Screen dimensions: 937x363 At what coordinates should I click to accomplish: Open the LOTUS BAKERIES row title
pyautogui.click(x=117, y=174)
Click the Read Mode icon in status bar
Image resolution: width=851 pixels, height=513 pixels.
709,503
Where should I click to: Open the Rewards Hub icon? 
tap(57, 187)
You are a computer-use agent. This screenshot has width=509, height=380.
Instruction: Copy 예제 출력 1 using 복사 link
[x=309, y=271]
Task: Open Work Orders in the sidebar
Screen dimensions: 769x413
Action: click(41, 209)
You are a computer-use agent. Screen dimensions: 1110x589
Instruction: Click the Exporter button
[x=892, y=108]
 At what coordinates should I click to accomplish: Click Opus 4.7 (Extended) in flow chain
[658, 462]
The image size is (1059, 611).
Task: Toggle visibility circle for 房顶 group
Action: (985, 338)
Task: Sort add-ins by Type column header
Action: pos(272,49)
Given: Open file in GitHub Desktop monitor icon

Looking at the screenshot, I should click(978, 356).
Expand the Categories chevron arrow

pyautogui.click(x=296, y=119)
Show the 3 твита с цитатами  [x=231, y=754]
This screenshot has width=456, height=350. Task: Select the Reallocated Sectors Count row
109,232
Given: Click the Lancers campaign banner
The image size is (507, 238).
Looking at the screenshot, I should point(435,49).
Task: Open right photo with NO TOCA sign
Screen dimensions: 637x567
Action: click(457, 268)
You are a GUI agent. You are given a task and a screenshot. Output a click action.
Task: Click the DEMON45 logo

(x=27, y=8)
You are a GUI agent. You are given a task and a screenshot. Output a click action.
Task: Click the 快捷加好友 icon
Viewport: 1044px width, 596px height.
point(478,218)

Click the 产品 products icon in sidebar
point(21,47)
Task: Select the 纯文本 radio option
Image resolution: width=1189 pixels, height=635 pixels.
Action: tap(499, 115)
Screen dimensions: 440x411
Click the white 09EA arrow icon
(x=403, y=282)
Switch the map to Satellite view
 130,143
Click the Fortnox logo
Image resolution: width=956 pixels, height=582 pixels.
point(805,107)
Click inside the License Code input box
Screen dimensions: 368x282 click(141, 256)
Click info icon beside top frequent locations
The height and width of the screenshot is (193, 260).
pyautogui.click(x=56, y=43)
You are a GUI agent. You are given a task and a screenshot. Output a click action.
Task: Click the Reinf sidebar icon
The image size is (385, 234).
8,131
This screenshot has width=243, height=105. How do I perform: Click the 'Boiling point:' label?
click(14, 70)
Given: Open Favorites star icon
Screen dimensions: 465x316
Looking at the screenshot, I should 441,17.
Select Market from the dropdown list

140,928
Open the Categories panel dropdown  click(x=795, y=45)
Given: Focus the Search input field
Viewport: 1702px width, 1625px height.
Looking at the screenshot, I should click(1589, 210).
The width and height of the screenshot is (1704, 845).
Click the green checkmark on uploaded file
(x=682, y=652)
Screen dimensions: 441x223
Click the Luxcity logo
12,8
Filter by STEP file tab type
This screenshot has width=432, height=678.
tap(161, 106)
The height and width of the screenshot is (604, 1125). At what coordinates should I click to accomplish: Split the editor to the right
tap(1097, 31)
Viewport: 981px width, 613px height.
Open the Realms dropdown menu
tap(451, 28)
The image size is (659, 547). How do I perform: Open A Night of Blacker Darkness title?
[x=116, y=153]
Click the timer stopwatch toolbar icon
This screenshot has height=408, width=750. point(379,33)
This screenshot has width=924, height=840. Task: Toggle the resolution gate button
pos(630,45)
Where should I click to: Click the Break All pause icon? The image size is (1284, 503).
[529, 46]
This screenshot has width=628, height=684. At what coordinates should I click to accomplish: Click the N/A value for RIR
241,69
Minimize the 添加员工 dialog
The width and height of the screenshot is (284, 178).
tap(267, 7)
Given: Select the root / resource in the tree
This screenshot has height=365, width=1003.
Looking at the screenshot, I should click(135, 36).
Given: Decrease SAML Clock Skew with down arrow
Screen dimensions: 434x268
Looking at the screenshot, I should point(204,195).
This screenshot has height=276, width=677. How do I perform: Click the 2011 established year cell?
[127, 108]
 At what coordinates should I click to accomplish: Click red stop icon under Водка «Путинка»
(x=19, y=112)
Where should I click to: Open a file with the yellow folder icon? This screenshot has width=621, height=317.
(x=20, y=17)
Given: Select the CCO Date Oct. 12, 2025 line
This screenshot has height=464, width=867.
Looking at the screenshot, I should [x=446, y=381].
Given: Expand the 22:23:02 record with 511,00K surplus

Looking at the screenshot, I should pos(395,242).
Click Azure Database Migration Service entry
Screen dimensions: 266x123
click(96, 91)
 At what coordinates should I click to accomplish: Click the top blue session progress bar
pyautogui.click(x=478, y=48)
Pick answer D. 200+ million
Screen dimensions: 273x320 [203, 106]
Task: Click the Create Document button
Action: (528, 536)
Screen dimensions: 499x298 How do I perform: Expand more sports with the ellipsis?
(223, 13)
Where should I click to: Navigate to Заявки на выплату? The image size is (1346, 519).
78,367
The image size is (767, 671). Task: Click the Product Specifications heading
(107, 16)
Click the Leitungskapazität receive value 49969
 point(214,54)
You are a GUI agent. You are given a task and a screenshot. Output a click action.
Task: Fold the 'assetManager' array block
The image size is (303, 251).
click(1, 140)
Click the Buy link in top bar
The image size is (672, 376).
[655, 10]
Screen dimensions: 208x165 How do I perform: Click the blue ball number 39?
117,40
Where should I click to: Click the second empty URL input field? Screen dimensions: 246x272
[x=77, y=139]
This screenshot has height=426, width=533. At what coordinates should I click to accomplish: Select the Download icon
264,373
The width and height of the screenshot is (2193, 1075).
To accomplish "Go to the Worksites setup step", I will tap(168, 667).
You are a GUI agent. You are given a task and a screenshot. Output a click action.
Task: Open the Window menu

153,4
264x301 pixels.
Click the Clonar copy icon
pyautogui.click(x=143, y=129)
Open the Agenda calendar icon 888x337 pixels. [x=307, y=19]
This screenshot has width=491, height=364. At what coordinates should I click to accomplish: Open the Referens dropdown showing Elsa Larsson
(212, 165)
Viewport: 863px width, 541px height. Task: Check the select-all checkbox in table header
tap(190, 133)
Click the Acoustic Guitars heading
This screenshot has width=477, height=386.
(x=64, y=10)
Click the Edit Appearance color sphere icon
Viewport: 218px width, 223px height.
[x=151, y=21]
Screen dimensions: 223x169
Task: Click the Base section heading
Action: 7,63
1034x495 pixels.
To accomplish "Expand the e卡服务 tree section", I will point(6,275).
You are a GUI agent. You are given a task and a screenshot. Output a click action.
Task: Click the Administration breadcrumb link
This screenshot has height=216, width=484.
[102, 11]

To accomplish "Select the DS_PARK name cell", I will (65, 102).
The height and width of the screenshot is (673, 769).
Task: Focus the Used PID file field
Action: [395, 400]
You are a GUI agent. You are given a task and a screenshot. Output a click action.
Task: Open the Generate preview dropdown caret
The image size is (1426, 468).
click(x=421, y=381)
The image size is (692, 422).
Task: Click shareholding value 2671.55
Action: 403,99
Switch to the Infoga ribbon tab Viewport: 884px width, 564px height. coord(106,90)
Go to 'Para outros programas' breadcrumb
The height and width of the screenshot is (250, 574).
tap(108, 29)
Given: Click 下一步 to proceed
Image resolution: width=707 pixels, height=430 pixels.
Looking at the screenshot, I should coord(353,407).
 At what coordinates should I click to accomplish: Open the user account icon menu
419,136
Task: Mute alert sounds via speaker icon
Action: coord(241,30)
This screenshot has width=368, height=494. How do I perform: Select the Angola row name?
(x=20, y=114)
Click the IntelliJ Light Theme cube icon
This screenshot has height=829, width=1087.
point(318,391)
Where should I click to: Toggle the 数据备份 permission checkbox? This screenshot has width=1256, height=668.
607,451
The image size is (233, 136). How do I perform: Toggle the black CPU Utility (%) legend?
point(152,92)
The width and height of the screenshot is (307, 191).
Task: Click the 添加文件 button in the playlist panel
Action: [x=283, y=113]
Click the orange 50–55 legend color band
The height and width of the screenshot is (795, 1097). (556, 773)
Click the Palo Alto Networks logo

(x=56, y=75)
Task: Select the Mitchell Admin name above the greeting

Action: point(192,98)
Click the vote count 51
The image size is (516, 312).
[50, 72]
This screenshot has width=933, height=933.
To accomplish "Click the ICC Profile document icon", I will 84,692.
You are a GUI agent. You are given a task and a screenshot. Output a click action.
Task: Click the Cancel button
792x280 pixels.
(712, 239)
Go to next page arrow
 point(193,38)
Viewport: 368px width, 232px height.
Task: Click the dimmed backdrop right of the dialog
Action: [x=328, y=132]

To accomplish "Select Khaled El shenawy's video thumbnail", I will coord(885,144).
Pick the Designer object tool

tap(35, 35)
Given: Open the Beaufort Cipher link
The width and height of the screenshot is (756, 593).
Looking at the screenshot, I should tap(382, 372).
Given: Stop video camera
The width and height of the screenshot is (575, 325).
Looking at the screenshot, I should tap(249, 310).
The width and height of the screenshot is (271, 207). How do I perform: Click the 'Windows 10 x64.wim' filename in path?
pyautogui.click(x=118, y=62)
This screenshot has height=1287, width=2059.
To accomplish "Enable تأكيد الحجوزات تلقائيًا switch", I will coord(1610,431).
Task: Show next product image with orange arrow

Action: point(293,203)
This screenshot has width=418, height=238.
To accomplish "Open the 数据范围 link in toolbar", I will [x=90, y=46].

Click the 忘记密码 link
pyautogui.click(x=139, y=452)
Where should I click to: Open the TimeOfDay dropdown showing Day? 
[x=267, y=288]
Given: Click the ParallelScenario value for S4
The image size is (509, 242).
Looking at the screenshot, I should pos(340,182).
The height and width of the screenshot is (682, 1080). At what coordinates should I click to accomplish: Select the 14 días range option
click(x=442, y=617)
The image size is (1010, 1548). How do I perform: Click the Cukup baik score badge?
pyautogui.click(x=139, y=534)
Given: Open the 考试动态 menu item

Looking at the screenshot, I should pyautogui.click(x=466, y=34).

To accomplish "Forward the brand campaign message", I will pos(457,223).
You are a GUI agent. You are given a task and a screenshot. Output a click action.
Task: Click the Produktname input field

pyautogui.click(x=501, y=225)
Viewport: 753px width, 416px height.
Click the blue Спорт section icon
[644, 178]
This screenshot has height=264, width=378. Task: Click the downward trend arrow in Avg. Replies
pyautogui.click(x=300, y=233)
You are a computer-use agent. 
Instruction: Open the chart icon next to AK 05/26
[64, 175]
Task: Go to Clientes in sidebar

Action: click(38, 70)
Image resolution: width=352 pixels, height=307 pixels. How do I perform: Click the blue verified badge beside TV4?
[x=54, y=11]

* * *

Collect the lines of the records that include the string "campaign".

Given: Click the Lancers campaign banner
To accomplish "Forward the brand campaign message", I will pos(457,223).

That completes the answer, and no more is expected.